Copy the entries word for word. Keep the pictures out.

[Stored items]

=== Section Start ===

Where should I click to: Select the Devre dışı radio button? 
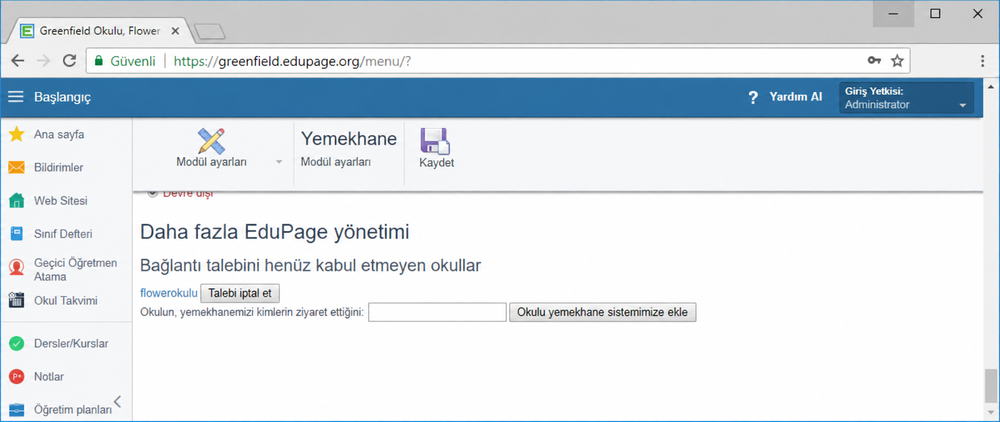click(x=152, y=194)
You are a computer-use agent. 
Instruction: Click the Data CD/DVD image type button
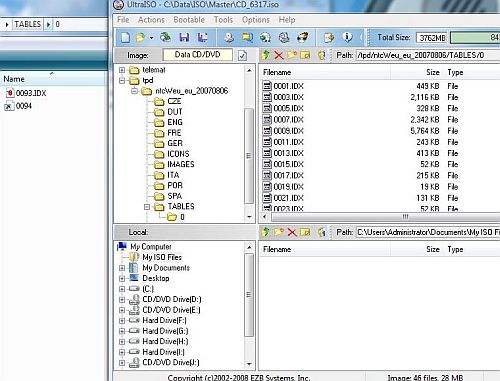pos(198,55)
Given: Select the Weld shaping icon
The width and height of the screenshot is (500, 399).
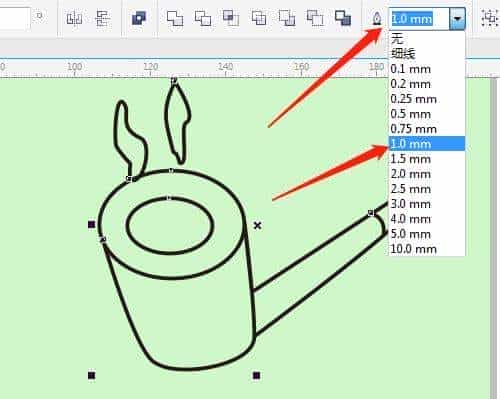Looking at the screenshot, I should tap(175, 18).
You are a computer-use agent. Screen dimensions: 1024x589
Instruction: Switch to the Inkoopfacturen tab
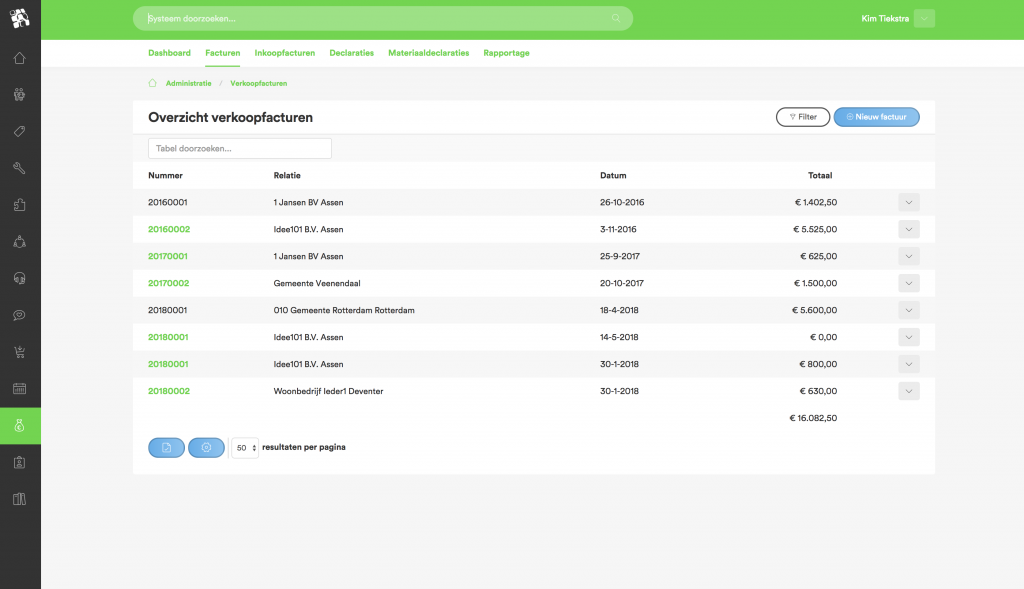pyautogui.click(x=285, y=53)
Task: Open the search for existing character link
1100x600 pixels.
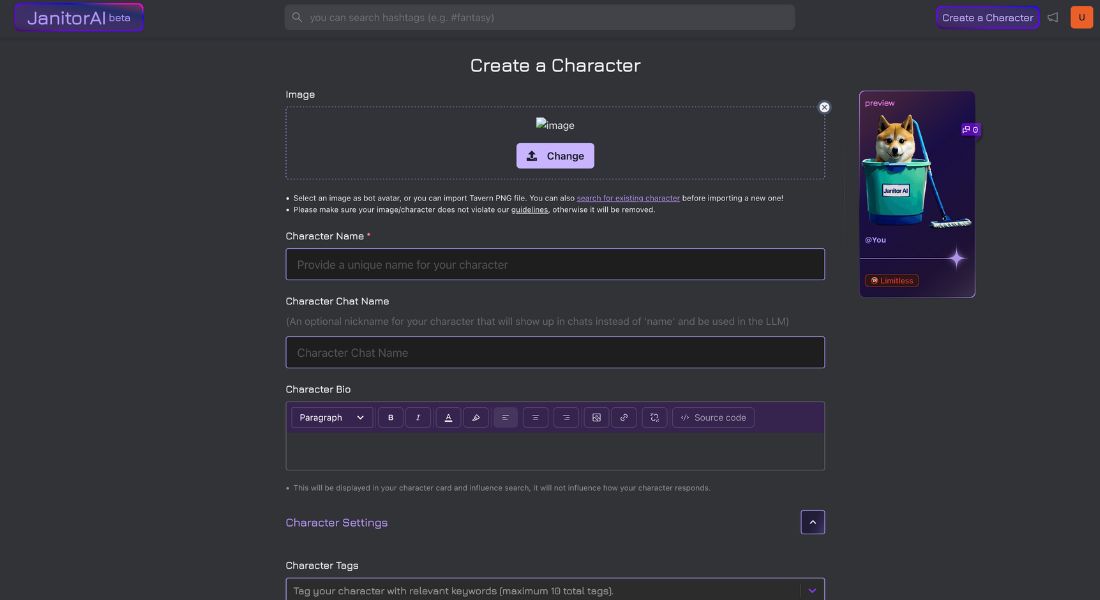Action: [628, 198]
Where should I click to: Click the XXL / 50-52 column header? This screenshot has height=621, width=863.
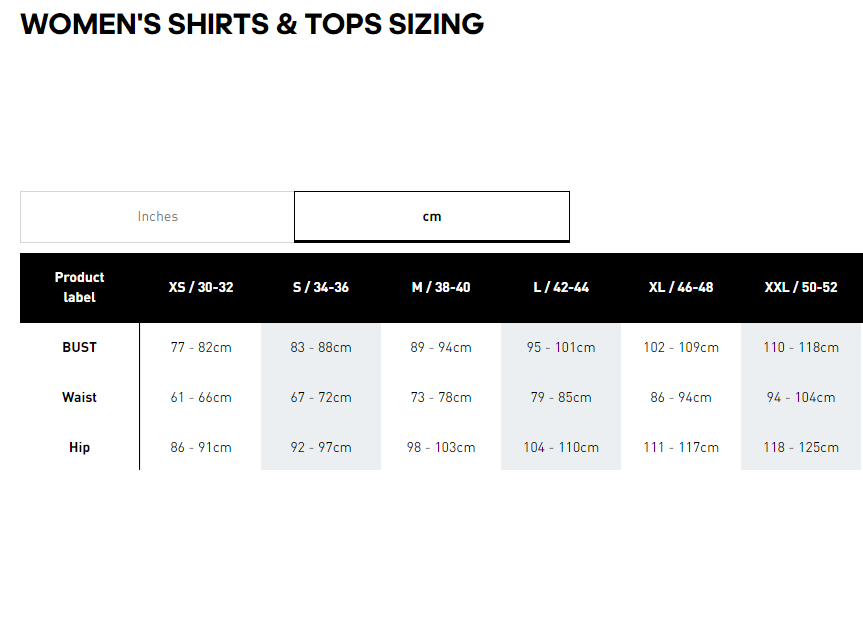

=== Section End ===

• RESPONSE AREA
Where should I click to: Select the Devre dışı radio button? 
click(x=152, y=194)
You are a computer-use agent. 
Instruction: Click the Data CD/DVD image type button
pos(198,55)
Given: Select the Weld shaping icon
The width and height of the screenshot is (500, 399).
Looking at the screenshot, I should tap(175, 18).
You are a computer-use agent. Screen dimensions: 1024x589
Instruction: Switch to the Inkoopfacturen tab
pyautogui.click(x=285, y=53)
Task: Open the search for existing character link
1100x600 pixels.
Action: [628, 198]
Where should I click to: Click the XXL / 50-52 column header? This screenshot has height=621, width=863.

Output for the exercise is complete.